Eventually, oil prices are expected to rally to some higher, stable level; most say that’d be in 2016 or later. The difficulty, in the meantime, is predicting when that rally has begun — or if the kitty corpse has further to fall.
See also: the "sneaky dragon."
3) "V-shaped," "U-shaped," "L-shaped" or "bathtub-shaped" recovery
If you buy the idea that oil prices have to come up at some point, there’s an obvious follow-up: how quickly? Could prices spike over $100 this year? Could they slump into the $20s for years?
Financial analysts, predictably, like to answer this question with graphs, and they’ve given a name to each shape.
For instance, a "V-shaped" recovery would mean prices recover rapidly this year — although, it should be noted, this theory has very few partisans on Wall Street. Most see something more like a "U-shaped" recovery: a slow, fragile increase in oil prices this year and next.
"Ultimately while we do expect prices to recover to our long-term normalised forecast of $90/bbl Brent (based on our analysis of the marginal cost curve), in the near term we expect to see a painful ‘U-shaped’ recovery and a prolonged period of depressed prices, rather than the rapid ‘V-shaped’ recoveries seen in recent oil price collapses," a team of UBS Ltd. analysts wrote in January.
What if bearish forces keep oil tied down for longer, though? In that case, you’ve ventured into the world of "L-shaped" or "bathtub-shaped" recoveries. They don’t look much like recoveries at all: Prices would linger over the next three years or more, well below the $70 to 80 range that industry would like.
4) "W-shaped recovery"
There’s a wrinkle in these theories — one that could signal a change in the global oil game.
Consider this: U.S. oil production is increasing, month on month, even as WTI has slipped beneath $45 per barrel. If U.S. shale is this tenacious at these prices, what would happen if prices went up?
There are hundreds of hungry U.S. oil companies, and thousands of ready-to-produce shale wells, waiting to answer that question (EnergyWire, Feb. 26).
In February, Ed Morse of Citi led a team of analysts calling a "W-shaped recovery." Whenever oil prices get the courage to nudge up a bit, they said, it will encourage phalanxes of oil producers to turn on the taps.
Unlike most global oil production, shale can respond in weeks or months. And if that’s what happens, any recovery in prices will be quickly snuffed out. It could effectively give U.S. producers a pricing influence that only OPEC has enjoyed so far.

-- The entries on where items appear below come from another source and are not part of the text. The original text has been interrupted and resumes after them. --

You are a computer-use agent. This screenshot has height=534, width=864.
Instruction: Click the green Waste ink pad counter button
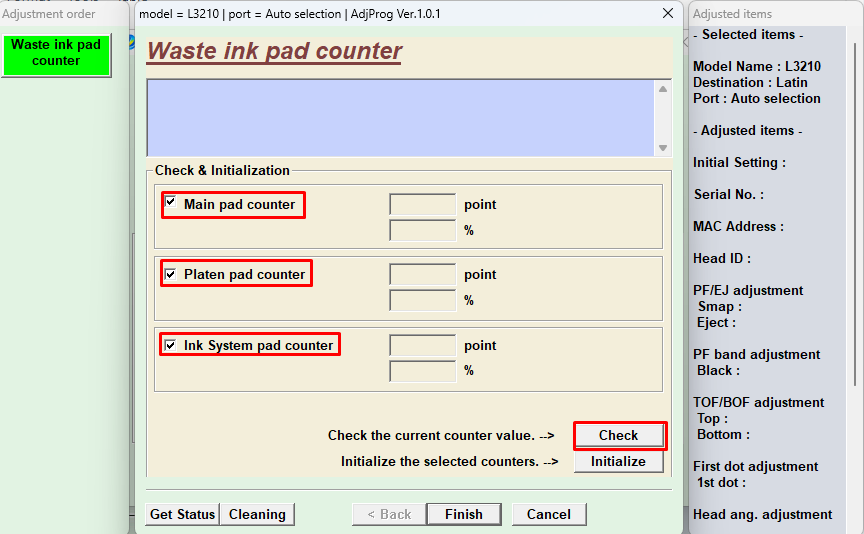[x=56, y=53]
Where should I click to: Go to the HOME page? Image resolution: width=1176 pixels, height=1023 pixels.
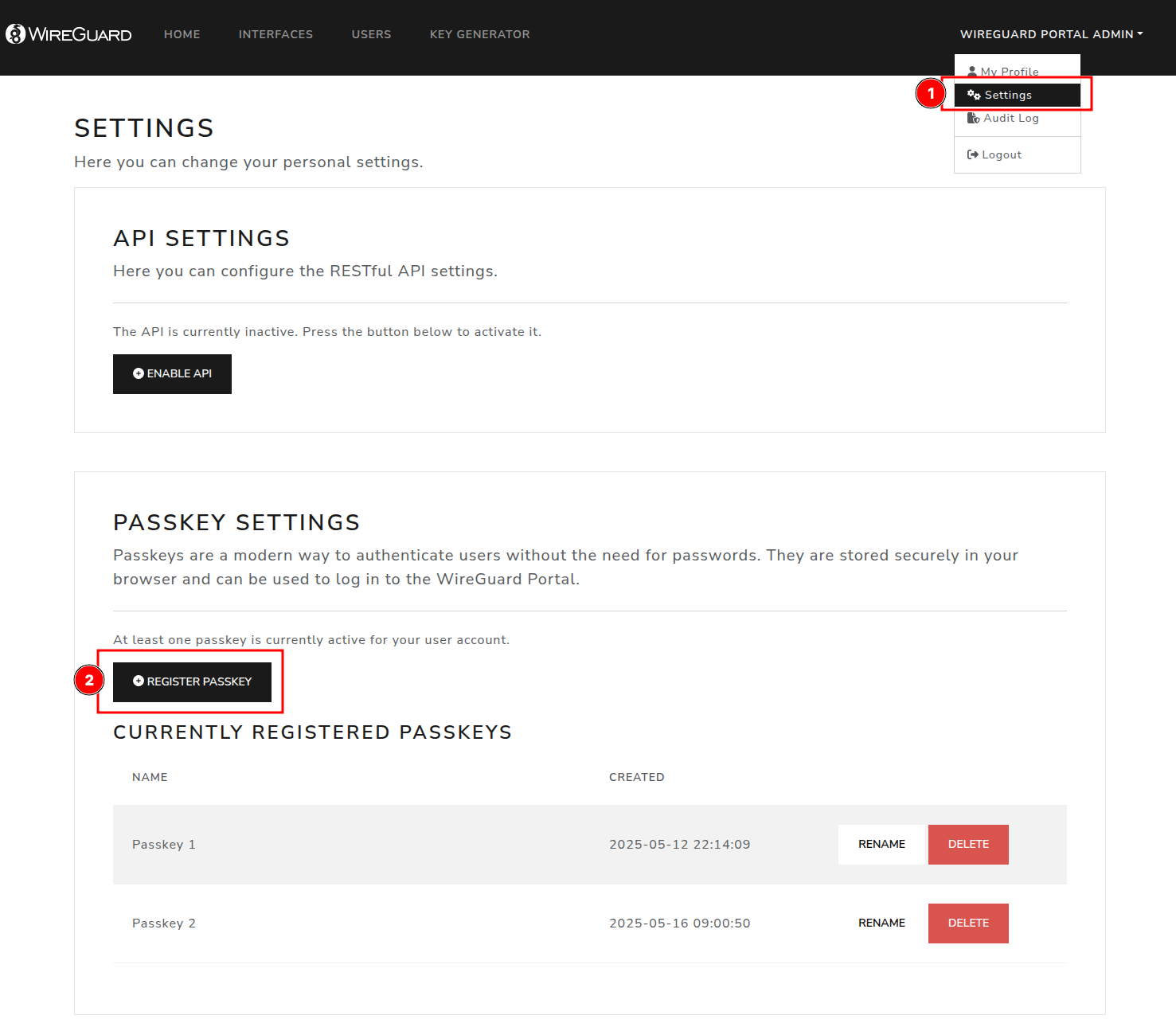point(182,34)
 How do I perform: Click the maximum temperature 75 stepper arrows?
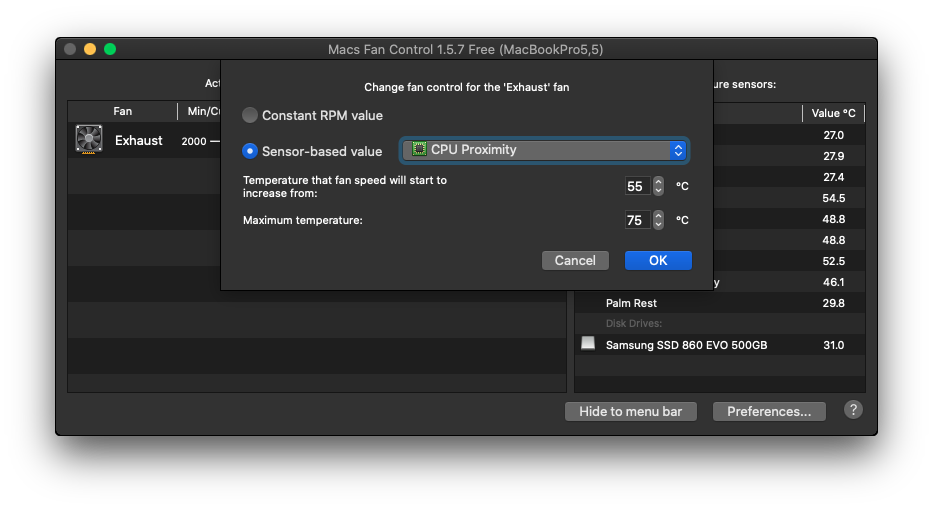[658, 220]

"This is the first experiment with dealing with shale supply, and the first time in which the world is getting used to a new oil order, with a ‘call on shale’ replacing a ‘call on OPEC’ as a new market benchmark," Morse and company wrote.
5) "Contango" and "supercontango"
Energy experts are fond of Yogi Berra’s quip that "it’s tough to make predictions, especially about the future." But oil traders can’t avoid it: There’s a futures market, and that’s where they have to place their bets.
These bets tell a story about what the market expects. Right now, the market is in "contango": That is, traders have bet that oil in future months will be worth more than it is on spot markets today.
That could change, depending on the news. But more and more players in the oil industry are holding on to their oil on the hunch that prices will rise in the coming months. Some call it a "contango trade."
"You could actually now make money by buying oil today, putting it into storage, selling out a futures contract and making money down the road," oil expert Stephen Schork told Bloomberg TV.
But if this goes too far, beware of "supercontango."
If U.S. oil storage maxes out, WTI would sink like a stone. In a bid to stay afloat, traders would flee to Brent, the international crude benchmark that is currently a few dollars above WTI. That would then drag Brent down, analysts at Credit Suisse said this month. It would leave WTI averaging about $50 this year, "and not much more next year," they said.